Problem to solve: Copy word for word, please, the lines of the entries below running from the one containing "The width and height of the screenshot is (961, 1200)." to the one containing "Task: Click the @FCBarcelona handle", both ends included.

[Stored records]
++++++++

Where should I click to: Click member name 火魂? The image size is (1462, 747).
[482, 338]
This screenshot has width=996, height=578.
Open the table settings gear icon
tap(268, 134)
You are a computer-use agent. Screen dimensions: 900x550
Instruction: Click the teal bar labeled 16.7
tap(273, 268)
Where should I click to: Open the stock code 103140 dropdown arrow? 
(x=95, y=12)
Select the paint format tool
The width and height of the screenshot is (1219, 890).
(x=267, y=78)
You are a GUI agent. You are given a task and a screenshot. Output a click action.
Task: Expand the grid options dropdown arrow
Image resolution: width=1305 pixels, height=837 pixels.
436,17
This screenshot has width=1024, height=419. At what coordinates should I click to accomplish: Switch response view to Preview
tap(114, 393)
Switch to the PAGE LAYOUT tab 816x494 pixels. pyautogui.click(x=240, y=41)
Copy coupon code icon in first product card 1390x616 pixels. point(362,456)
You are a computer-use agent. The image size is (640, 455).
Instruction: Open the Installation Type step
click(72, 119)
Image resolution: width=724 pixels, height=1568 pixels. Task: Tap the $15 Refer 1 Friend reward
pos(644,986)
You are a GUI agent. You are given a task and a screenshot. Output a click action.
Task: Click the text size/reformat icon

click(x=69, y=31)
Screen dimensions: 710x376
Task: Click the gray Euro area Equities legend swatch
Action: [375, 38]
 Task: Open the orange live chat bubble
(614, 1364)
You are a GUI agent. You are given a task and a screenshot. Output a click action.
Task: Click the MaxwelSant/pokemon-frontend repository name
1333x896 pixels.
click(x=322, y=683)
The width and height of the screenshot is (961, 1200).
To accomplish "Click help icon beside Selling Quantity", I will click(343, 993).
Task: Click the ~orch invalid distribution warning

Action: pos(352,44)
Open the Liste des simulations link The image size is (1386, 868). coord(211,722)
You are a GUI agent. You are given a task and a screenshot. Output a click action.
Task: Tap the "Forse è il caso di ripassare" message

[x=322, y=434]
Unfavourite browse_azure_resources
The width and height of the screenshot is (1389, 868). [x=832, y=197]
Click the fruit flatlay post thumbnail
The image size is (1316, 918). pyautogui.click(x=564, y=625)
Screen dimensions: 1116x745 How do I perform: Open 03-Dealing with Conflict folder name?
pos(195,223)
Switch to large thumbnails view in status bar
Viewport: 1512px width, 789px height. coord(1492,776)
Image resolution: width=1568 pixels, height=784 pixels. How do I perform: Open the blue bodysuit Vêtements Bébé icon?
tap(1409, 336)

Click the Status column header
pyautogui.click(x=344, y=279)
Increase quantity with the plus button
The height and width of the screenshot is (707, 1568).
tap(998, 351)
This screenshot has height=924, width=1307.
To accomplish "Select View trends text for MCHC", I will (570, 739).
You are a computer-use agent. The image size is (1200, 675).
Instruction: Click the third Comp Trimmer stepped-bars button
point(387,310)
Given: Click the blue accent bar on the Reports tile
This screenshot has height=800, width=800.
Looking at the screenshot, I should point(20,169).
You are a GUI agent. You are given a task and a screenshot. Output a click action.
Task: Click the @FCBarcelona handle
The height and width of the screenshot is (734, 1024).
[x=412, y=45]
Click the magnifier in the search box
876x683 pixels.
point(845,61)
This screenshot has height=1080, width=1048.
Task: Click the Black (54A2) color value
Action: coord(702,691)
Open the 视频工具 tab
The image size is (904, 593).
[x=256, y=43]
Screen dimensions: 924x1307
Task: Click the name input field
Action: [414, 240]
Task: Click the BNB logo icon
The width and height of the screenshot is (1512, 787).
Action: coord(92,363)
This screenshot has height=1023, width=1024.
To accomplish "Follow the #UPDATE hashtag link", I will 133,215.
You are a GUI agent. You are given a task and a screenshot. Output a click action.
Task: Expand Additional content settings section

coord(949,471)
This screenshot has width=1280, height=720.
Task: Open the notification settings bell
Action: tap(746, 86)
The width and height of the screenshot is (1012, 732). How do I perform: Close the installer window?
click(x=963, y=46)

++++++++

Answer section:
The width and height of the screenshot is (961, 1200).
To accomplish "Click help icon beside Selling Quantity", I will click(343, 993).
Task: Click the ~orch invalid distribution warning

Action: pos(352,44)
Open the Liste des simulations link The image size is (1386, 868). coord(211,722)
You are a GUI agent. You are given a task and a screenshot. Output a click action.
Task: Tap the "Forse è il caso di ripassare" message

[x=322, y=434]
Unfavourite browse_azure_resources
The width and height of the screenshot is (1389, 868). [x=832, y=197]
Click the fruit flatlay post thumbnail
The image size is (1316, 918). pyautogui.click(x=564, y=625)
Screen dimensions: 1116x745 How do I perform: Open 03-Dealing with Conflict folder name?
pos(195,223)
Switch to large thumbnails view in status bar
Viewport: 1512px width, 789px height. coord(1492,776)
Image resolution: width=1568 pixels, height=784 pixels. How do I perform: Open the blue bodysuit Vêtements Bébé icon?
tap(1409, 336)

Click the Status column header
pyautogui.click(x=344, y=279)
Increase quantity with the plus button
The height and width of the screenshot is (707, 1568).
tap(998, 351)
This screenshot has height=924, width=1307.
To accomplish "Select View trends text for MCHC", I will (570, 739).
You are a computer-use agent. The image size is (1200, 675).
Instruction: Click the third Comp Trimmer stepped-bars button
point(387,310)
Given: Click the blue accent bar on the Reports tile
This screenshot has height=800, width=800.
Looking at the screenshot, I should point(20,169).
You are a GUI agent. You are given a task and a screenshot. Output a click action.
Task: Click the @FCBarcelona handle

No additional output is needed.